Ce récit d'initiation à jet continu, sans chapitres, ni espaces, ni dialogues à l'écriture visuelle, métaphorique, saccadée , tranchée, tel un long monologue inhabituel résonne comme du rap ou de la poésie .



En petites phrases pressées , répétitives, urgentes , fulgurantes , brutes, l'auteur , rappeur, boxeur, né en 1991 , dont c'est le premier roman, conte la vie d'un jeune en capuche, seul , sous son abri- bus .

Il ne montera pas dans le car scolaire .



Dans sa solitude musicale , il laisse son regard se perdre sur les terres du 7- 7 , département vague entre La Province et Paris —- au bout du monde ——Entre boue et bitume, autour de vastes étendues de camaïeu de brun, ocre, jaune, les terres du Père Mandrin....Sur son tracteur...

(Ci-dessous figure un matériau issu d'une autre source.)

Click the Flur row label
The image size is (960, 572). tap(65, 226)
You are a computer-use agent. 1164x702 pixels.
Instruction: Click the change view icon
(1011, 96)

Un livre qui pourrait se lire à voix haute ...qui dit l'innocence et la rage, la violence et les bagarres , la bande de potes qui se partagent un shit bien gras, où on joue encore au loto , où on se fait couper les cheveux au seul bistrot du coin par la fille du patron qui passe son CAP...



Les potes : le grand Kevin, la fille Novembre, le Traitre , les faux jumeaux, et puis lui—- seul.

Il se remémore son passé dans un flux spontané, inventif, fulgurant , fait le bilan d'une enfance sans innocence , sans nostalgie d'un temps heureux , du côté des pylônes et des bennes à ordures , où les jeunes se noient dans un ennui semblable à un épais brouillard ...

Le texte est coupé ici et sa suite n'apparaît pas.